Female suicide bombers kill over 60 people in northeast Nigeria -officials

DIKWA, Nigeria (Reuters) — Two female suicide bombers killed more than 60 people at a camp for people displaced by an insurgency of the jihadist Boko Haram group in the northeast Nigerian town of Dikwa, military and emergency officials said on Wednesday (February 10).

The attack occurred 85 km (50 miles) outside the capital of Borno state, centre of the seven-year insurgency, they said. It took place on Tuesday (February 9), but a breakdown in the telephone system prevented the incident being made public earlier.

The two female suicide bombers sneaked into an internally displaced persons (IDP) camp and detonated themselves in the middle of it, emergency officials and the military source said.

The chairman of the State Emergency Management Agency, Ahmed Satomi, added that 78 people were injured.

“They came in from a town nearby called Boboshe, according to the one arrested, when she confessed, and she even hints to the leader after he come in because she feel that her parents are in the camp, that’s why she refused to detonate her own bomb. I think she’s with the military now and she’s giving information, and here as we came in to this specialist hospital as you can see, the majority of the casualties are children and women and they are responding for treatment. There is no network here, communication and response, so it took a while before we responded. But thank God, we were able to at least bring 78 injured here,” he said.

No group claimed responsibility but the attack bore the hallmarks of Boko Haram, which has frequently used female bombers and even children to hit targets.

The militant group has recently increased the frequency and deadliness of attacks with three at the end of January.

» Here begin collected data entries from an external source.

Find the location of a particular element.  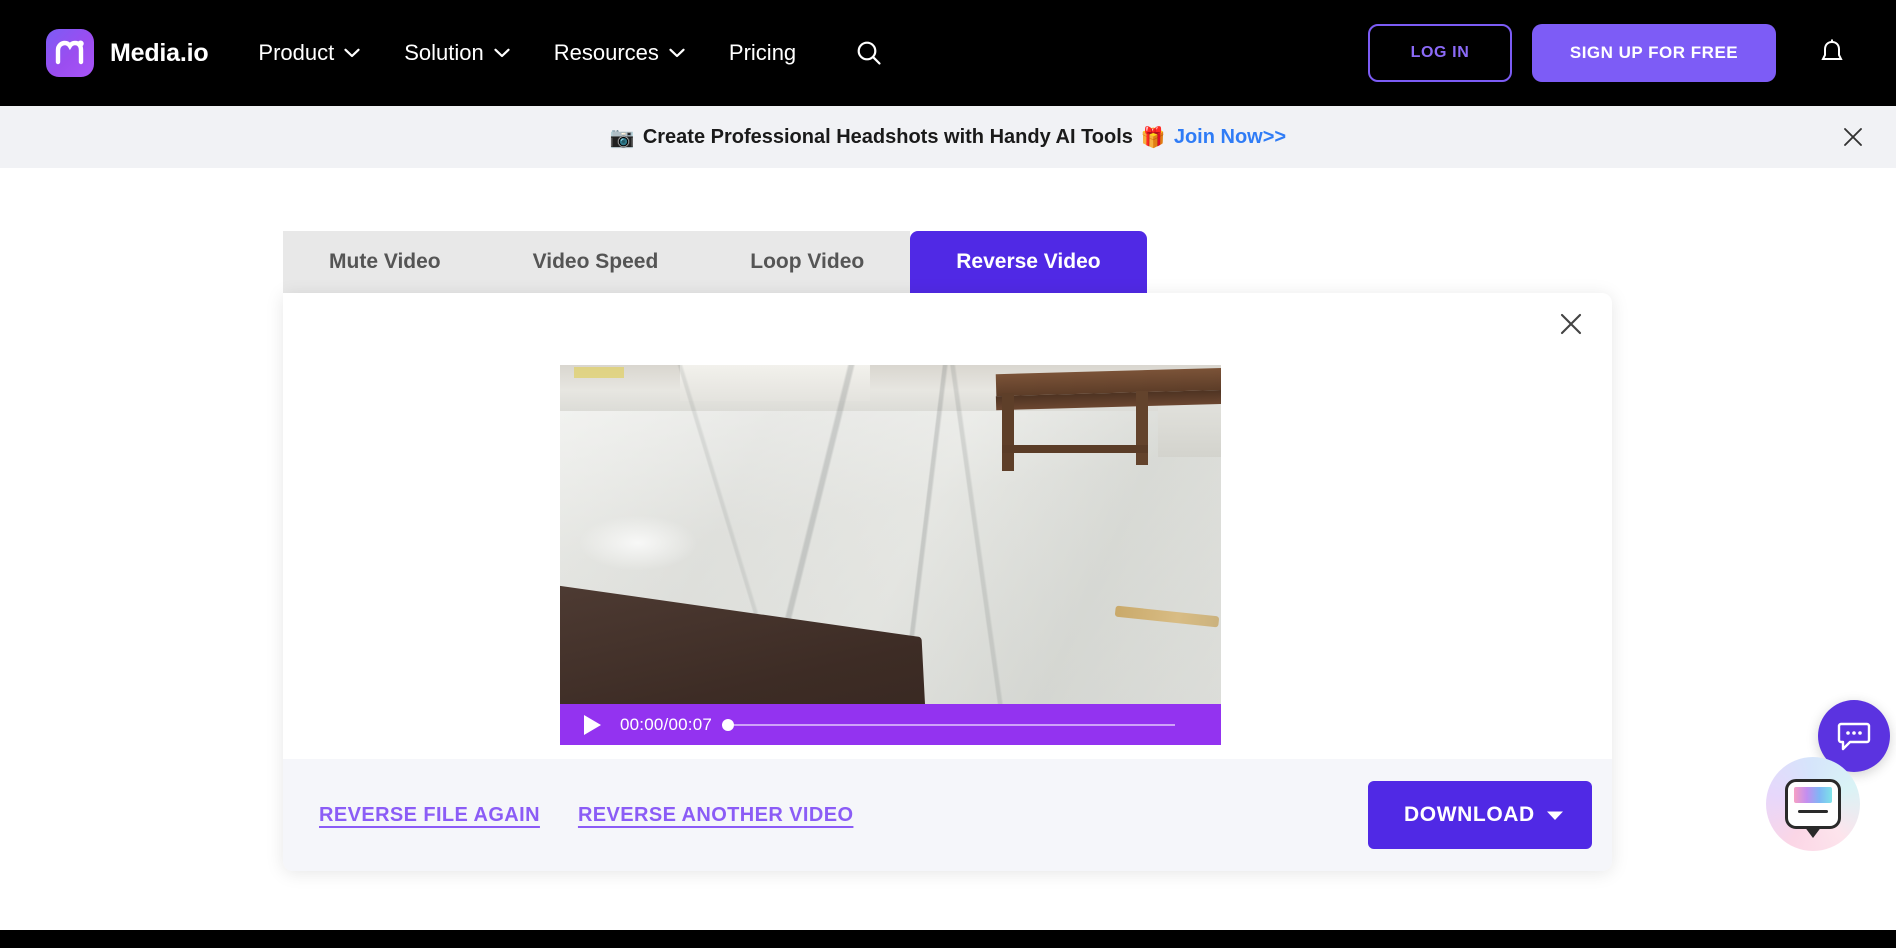

tab-reverse-video: Reverse Video is located at coordinates (1028, 262).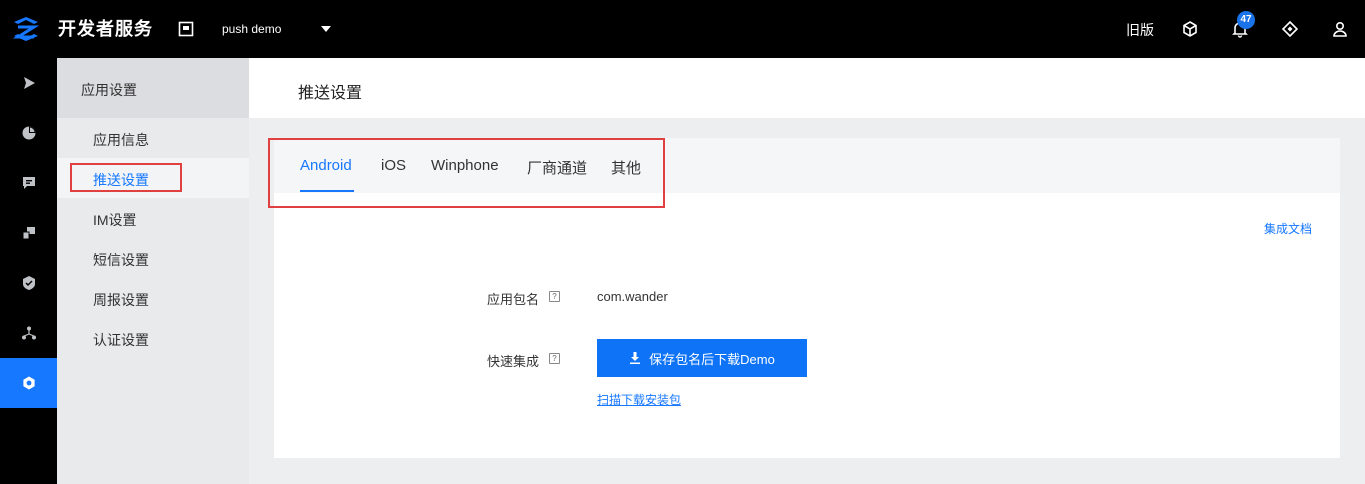 The image size is (1365, 484). What do you see at coordinates (115, 220) in the screenshot?
I see `sidebar-item-label: IM设置` at bounding box center [115, 220].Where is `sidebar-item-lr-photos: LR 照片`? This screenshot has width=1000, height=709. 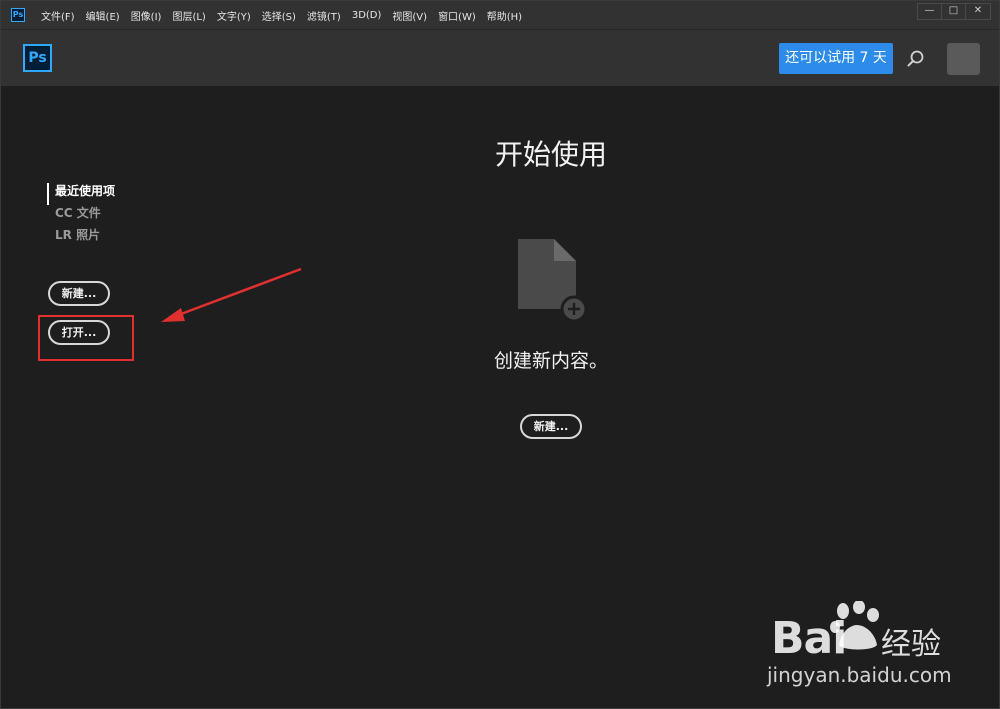
sidebar-item-lr-photos: LR 照片 is located at coordinates (81, 238).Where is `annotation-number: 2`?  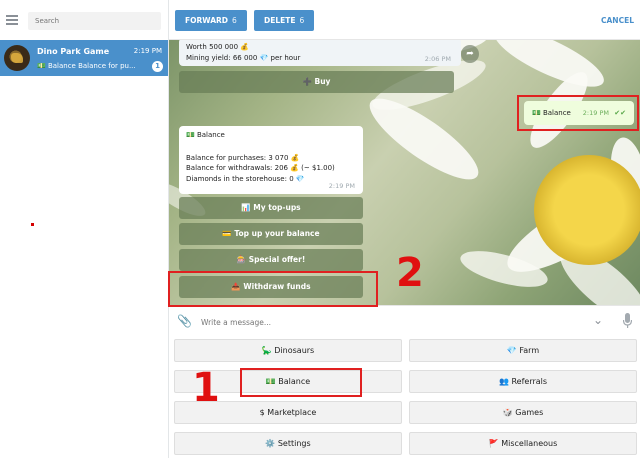 annotation-number: 2 is located at coordinates (410, 273).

At least 65 people were killed outside Borno state capital Maiduguri on Jan. 31.

Since it lost territory to a government counter-offensive last year, Boko Haram has reverted to hit-and-run attacks on villages and suicide bombings at places of worship or markets.

Boko Haram has only rarely targeted camps housing people displaced by the conflict and Tuesday’s attack was the first one to kill victims in Borno state.

The military said militants made one abortive attempt on a camp on the outskirts of Maiduguri on Jan. 31. Boko Haram hit a Nigerian IDP camp for the first time last September, in the Adamawa state capital of Yola.